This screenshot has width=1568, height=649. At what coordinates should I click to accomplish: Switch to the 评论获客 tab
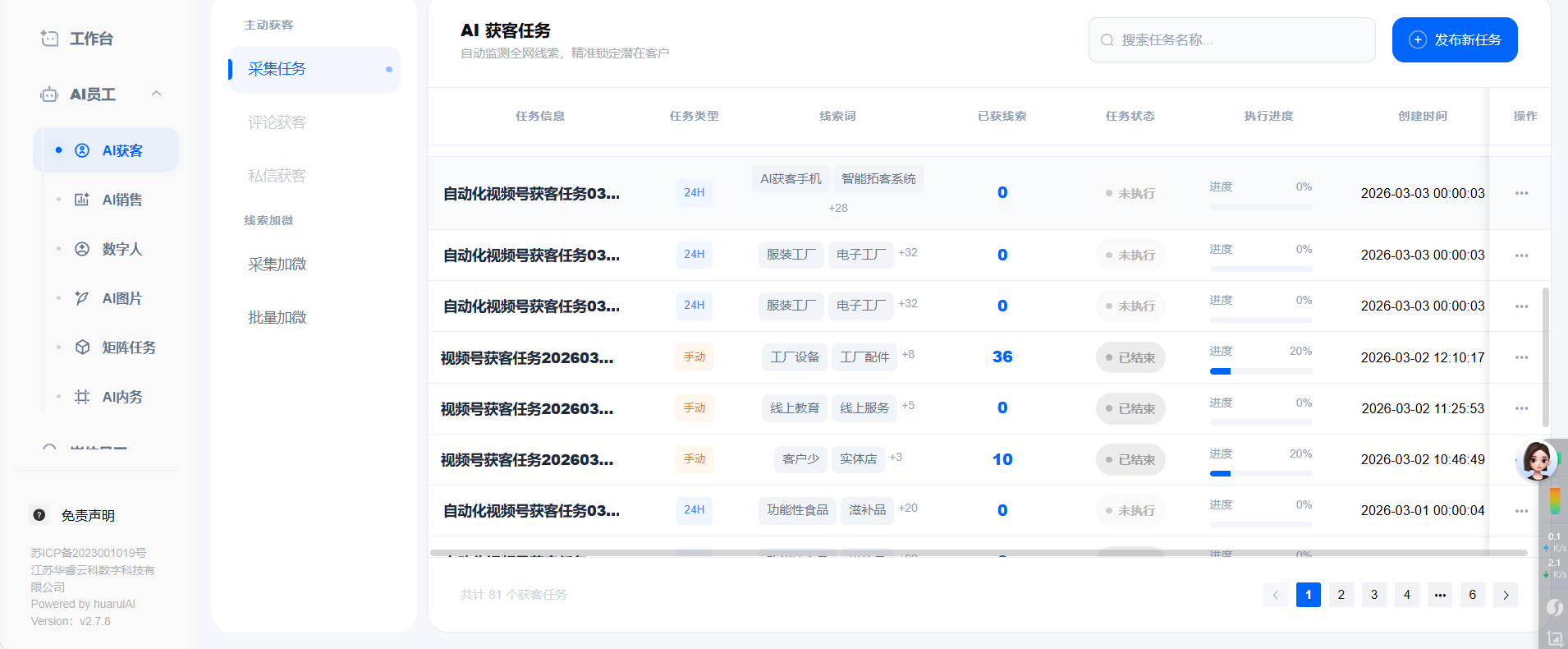tap(277, 122)
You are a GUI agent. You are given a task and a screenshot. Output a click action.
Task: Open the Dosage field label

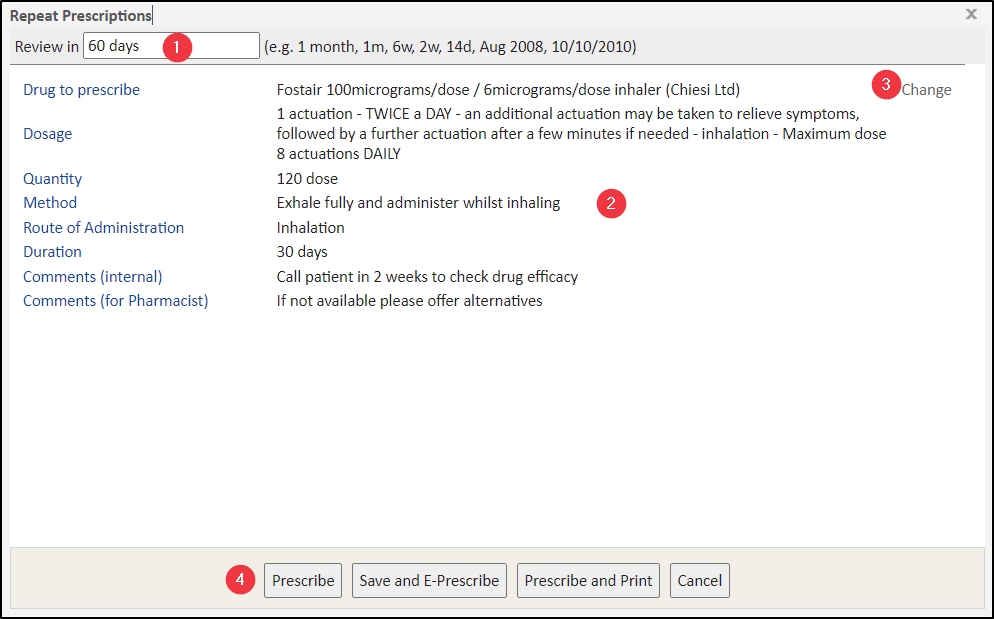[48, 134]
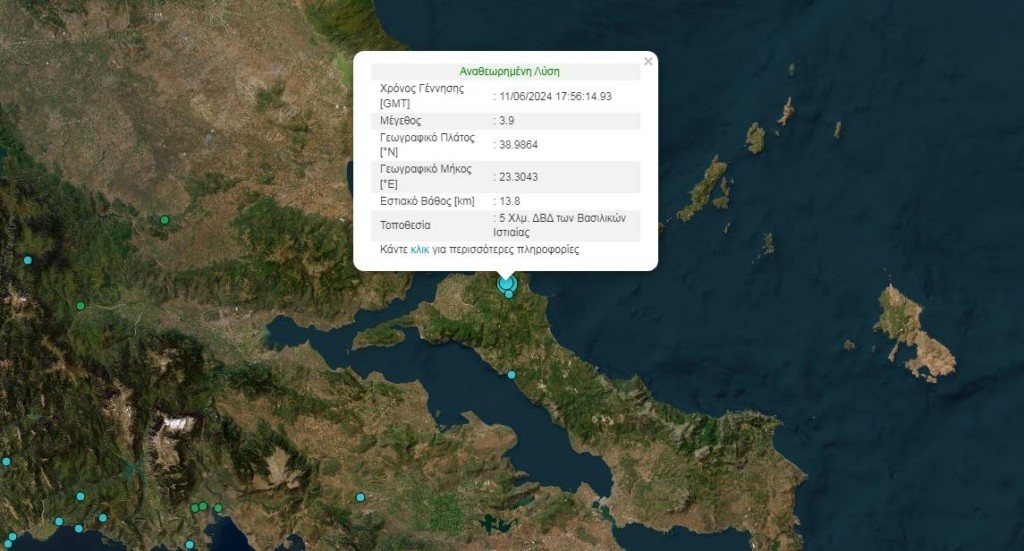Screen dimensions: 1024x551
Task: Click leftmost marker of the three-green-marker cluster
Action: pyautogui.click(x=194, y=508)
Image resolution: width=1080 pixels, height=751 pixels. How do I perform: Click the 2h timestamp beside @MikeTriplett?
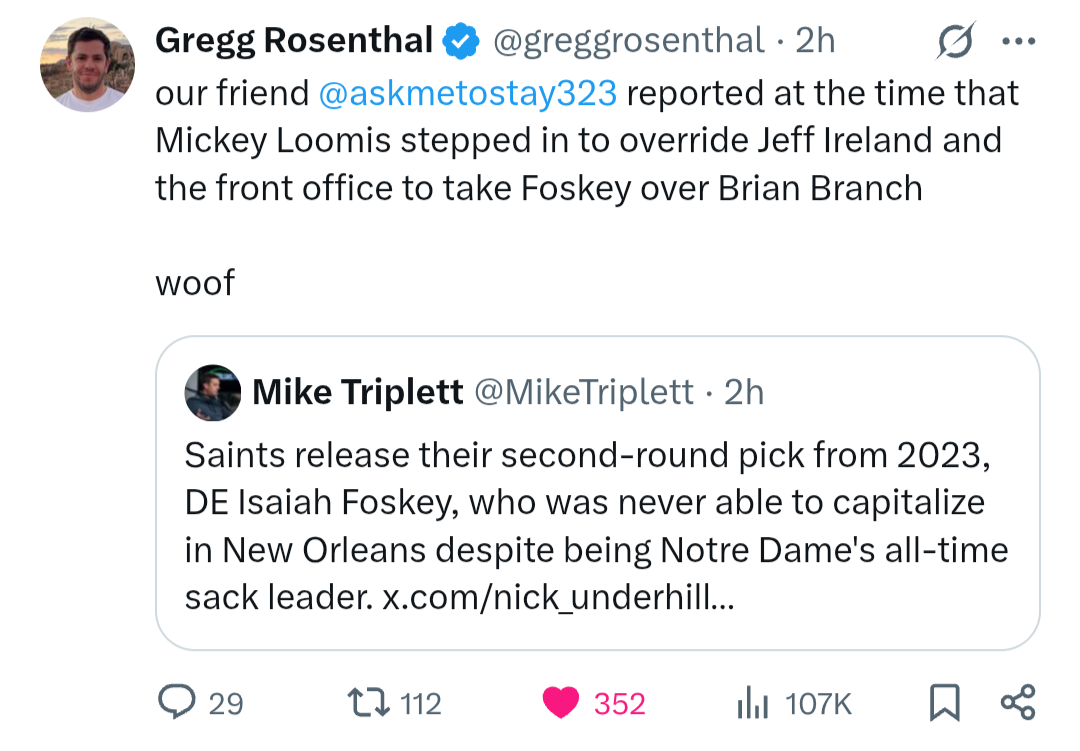point(744,392)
+++++
ASSIGNMENT
No pictures belong in the copy; output every record exactly.

ANSWER TO THIS EXERCISE
This screenshot has width=1568, height=649. At what coordinates should I click to accomplish: Switch to the 评论获客 tab
tap(277, 122)
You are a GUI agent. You are given a task and a screenshot. Output a click action.
Task: Open the Dosage field label

[48, 134]
Screen dimensions: 1024x551
Task: Click leftmost marker of the three-green-marker cluster
Action: pyautogui.click(x=194, y=508)
Image resolution: width=1080 pixels, height=751 pixels. How do I perform: Click the 2h timestamp beside @MikeTriplett?
point(744,392)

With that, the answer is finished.